Deutsch Kursbericht - Saß
oder
Da steh ich nun...

„Oh Mann, ich war heut morgen schon wieder net in Deutsch. Eigentlich müsste ich da dringend mal wieder hin. Was hat sie denn gesagt?“
„Weiß ich net, ich war auch net da.“ Dieser des öfteren geführte Dialog spiegelt wohl die Stimmung, die gegen Ende des ersten Halbjahrs der dreizehnten Klasse im Deutschkurs von Frau Saß herrschte, am besten wieder.
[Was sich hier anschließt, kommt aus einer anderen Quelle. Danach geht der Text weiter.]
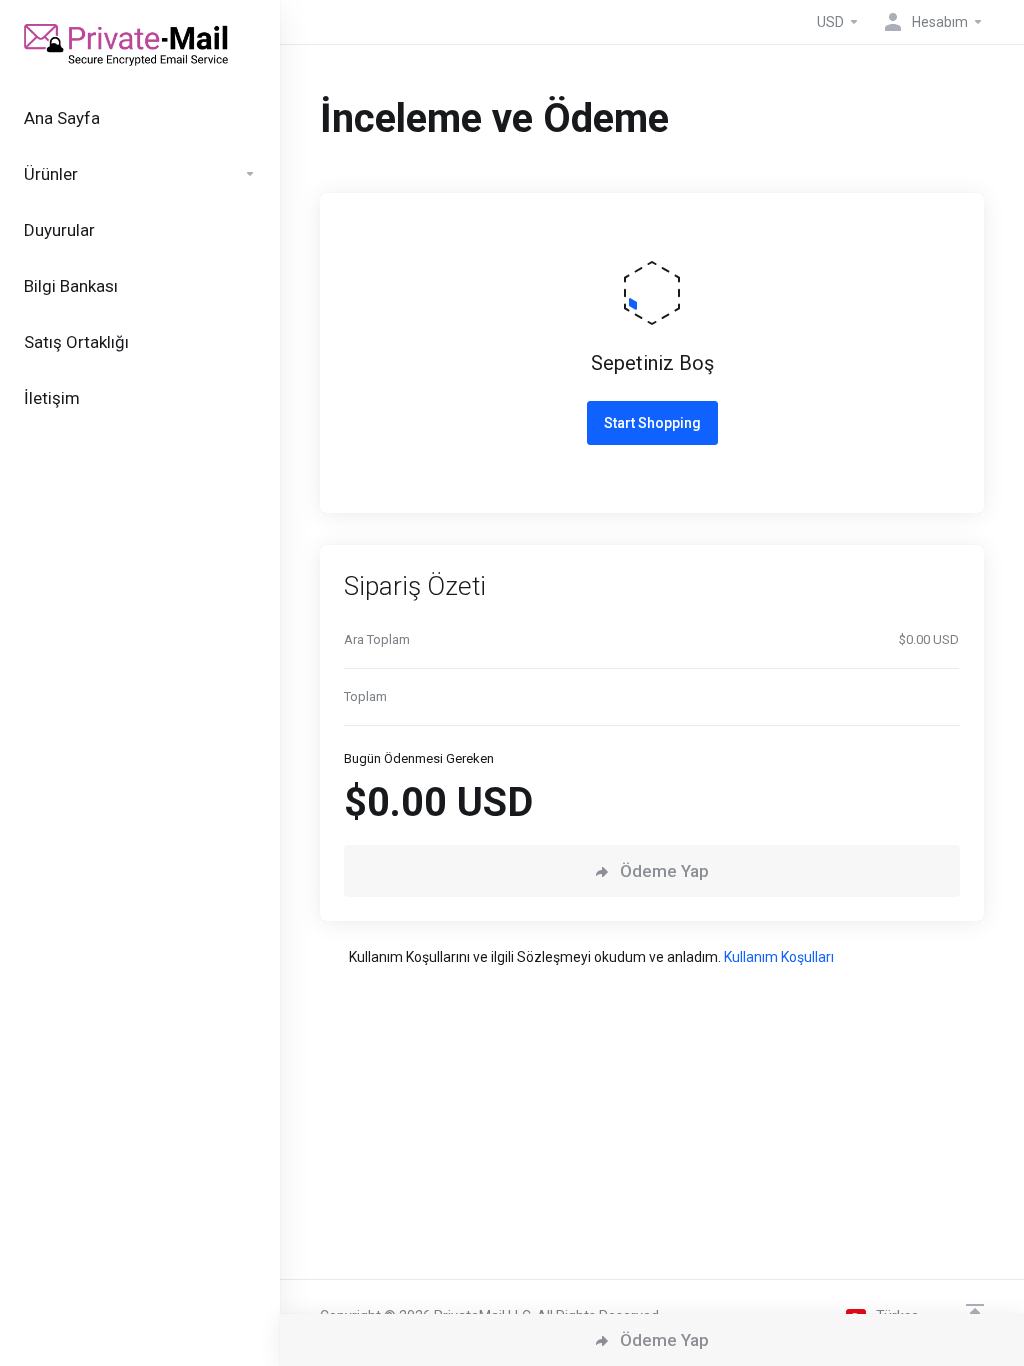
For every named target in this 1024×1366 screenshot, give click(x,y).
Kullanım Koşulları (779, 957)
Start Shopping (652, 423)
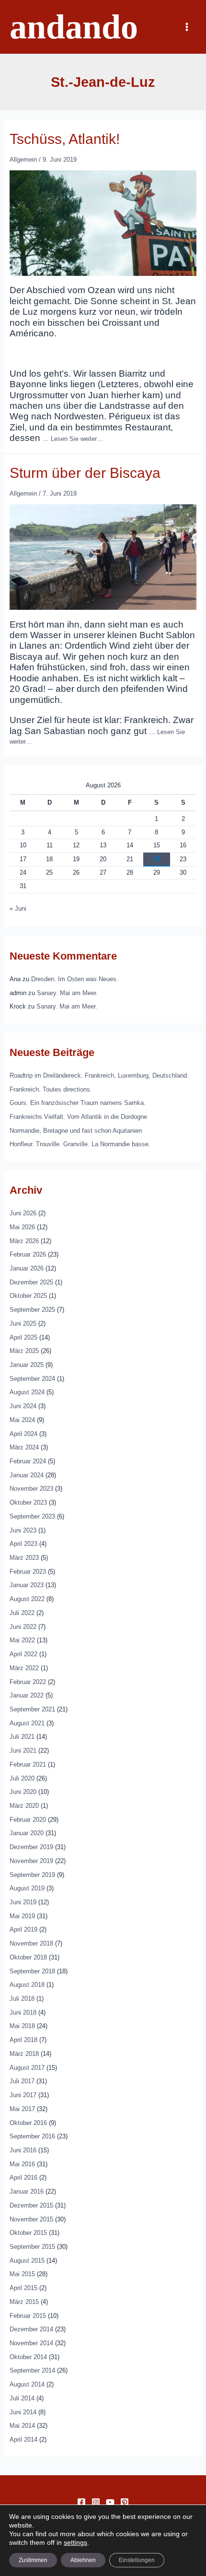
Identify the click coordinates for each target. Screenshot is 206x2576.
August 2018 (27, 1984)
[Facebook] (81, 2502)
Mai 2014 (22, 2425)
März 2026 (24, 1241)
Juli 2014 (22, 2398)
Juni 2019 (23, 1902)
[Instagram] (96, 2502)
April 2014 (23, 2439)
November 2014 (31, 2343)
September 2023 (32, 1516)
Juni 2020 (23, 1791)
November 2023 (31, 1488)
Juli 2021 (22, 1736)
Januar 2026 (27, 1268)
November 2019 (31, 1860)
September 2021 (32, 1709)
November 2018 (31, 1943)
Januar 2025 (27, 1364)
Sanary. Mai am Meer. (67, 993)
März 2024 (24, 1447)
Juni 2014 (23, 2412)
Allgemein (23, 159)
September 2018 (32, 1971)
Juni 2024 (23, 1406)
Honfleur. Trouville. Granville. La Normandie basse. (80, 1144)
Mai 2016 (22, 2164)
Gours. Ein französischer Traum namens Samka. (78, 1102)
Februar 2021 (28, 1764)
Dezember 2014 (31, 2329)
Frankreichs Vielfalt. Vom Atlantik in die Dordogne (78, 1116)
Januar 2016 (27, 2191)
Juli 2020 (22, 1778)
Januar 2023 (27, 1585)
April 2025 (23, 1337)
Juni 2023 (23, 1530)
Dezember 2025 (31, 1282)
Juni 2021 (23, 1750)
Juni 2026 (23, 1213)
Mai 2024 (22, 1420)
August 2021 (27, 1723)
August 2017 (27, 2067)
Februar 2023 (28, 1571)
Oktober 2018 (28, 1957)
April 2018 (23, 2039)
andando (74, 27)
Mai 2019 (22, 1916)
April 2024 (23, 1433)
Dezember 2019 (31, 1847)
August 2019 (27, 1888)
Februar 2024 (28, 1461)
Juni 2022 (23, 1626)
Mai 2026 (22, 1227)
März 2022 (24, 1668)
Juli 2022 (22, 1612)
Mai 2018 (22, 2026)
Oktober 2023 (28, 1502)
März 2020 (24, 1805)
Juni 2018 (23, 2012)
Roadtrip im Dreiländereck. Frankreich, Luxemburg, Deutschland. (99, 1075)
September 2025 (32, 1309)
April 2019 (23, 1929)
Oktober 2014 (28, 2357)
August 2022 (27, 1599)
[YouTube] (110, 2502)
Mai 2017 (22, 2109)
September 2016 (32, 2136)
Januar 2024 (27, 1475)
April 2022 (23, 1654)
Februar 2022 (28, 1682)
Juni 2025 (23, 1323)
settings (75, 2542)
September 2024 (32, 1378)
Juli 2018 (22, 1998)
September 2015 (32, 2246)
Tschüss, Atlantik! (65, 139)
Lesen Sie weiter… (77, 438)
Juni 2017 (23, 2095)
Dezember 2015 (31, 2205)
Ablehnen (83, 2560)
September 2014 (32, 2370)
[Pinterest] (124, 2502)
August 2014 (27, 2384)
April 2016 (23, 2177)
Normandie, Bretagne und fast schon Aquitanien (76, 1130)
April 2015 (23, 2287)
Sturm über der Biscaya (85, 473)
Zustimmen (33, 2560)
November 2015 (31, 2219)
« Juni (18, 908)
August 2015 (27, 2260)
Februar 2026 (28, 1254)
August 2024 (27, 1392)
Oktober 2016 (28, 2122)
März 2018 (24, 2053)
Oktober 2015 (28, 2232)
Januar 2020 (27, 1833)
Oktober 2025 (28, 1295)
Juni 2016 (23, 2150)
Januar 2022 (27, 1695)
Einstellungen (137, 2560)
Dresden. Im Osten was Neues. (74, 979)
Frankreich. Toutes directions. (51, 1089)
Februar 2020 (28, 1819)
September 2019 (32, 1874)
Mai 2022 (22, 1640)
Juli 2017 (22, 2081)
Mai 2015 (22, 2274)
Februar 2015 (28, 2315)
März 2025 (24, 1350)
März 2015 (24, 2301)
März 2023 (24, 1557)
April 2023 (23, 1543)
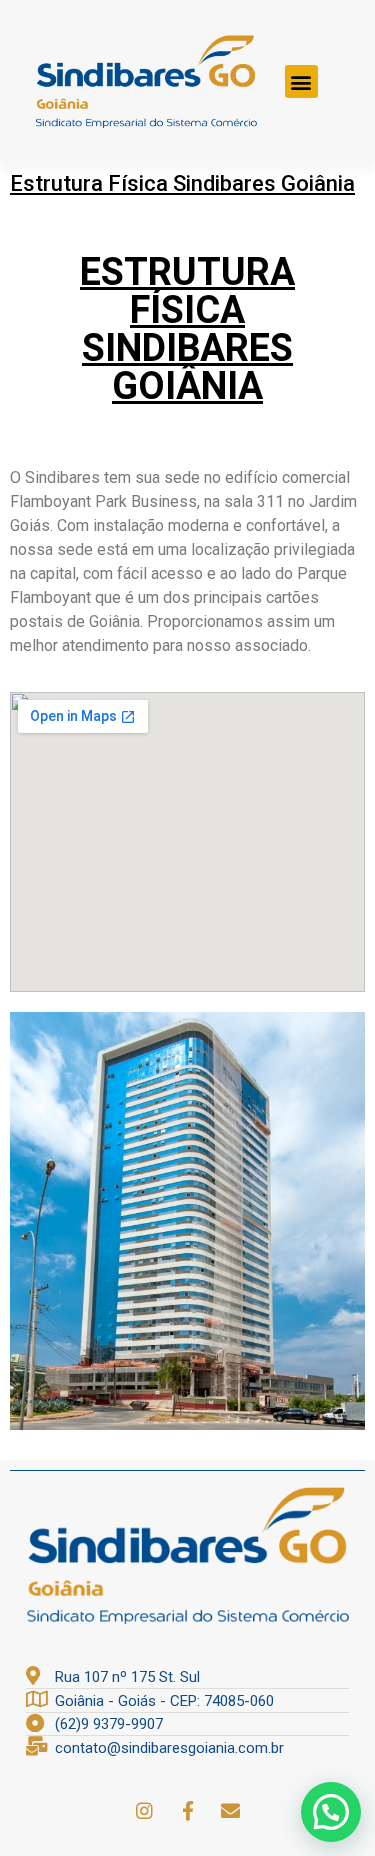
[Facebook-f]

Dabei hatte alles so schön begonnen:
Am Anfang der Zwölf traf eine engagierte, überaus kompetente, freundliche und dem ersten Anschein nach sehr umgängliche Deutschlehrerin auf eine engagierte, überaus kompetente, freundliche und dem ersten Anschein nach sehr umgängliche 12.Klasse. Der erste Stein; der sich uns in den Weg legte (Franz Kafka sein Name), wurde ohne größere Probleme aus dem Weg geräumt, und es schien als würden zwei intensive Deutschkurs-Jahre, die uns mit Sicherheit einiges abverlangen würden, aber doch in relativ lockerer und harmonischer Atmosphäre
ablaufen würden, vor uns liegen.

Beim nächsten Fels, der Gesprächsanalyse, angekommen, offenbarten sich die ersten Probleme. Es mag am etwas trockenen Thema gelegen haben, aber es war deutlich zu spüren, dass der anfängliche Elan nachließ. Goethes Faust habe ich noch fast komplett mitgenommen, danach wurde der Besuch des Deutschunterrichts in einer gewissen Regelmäßigkeit unregelmäßig. Dies lag einerseits an der unmenschlichen Uhrzeit, zu der der Deutschkurs stattfand, zum anderen aber daran, dass der Unterricht meiner Meinung nach eintönig, berechenbar und einseitig wurde. Frau Saß schafft es auf unnachahmliche, mit Sicherheit nicht beabsichtigte Weise, jedes aufkommende Unterrichtsgespräch, jedes hart erarbeitete Referat und jedes Anzeichen von Eigeninitiative durch teilweise stoisches Einbringen ihres unbestreitbar vorhandenen Fachwissens im Keim zu ersticken.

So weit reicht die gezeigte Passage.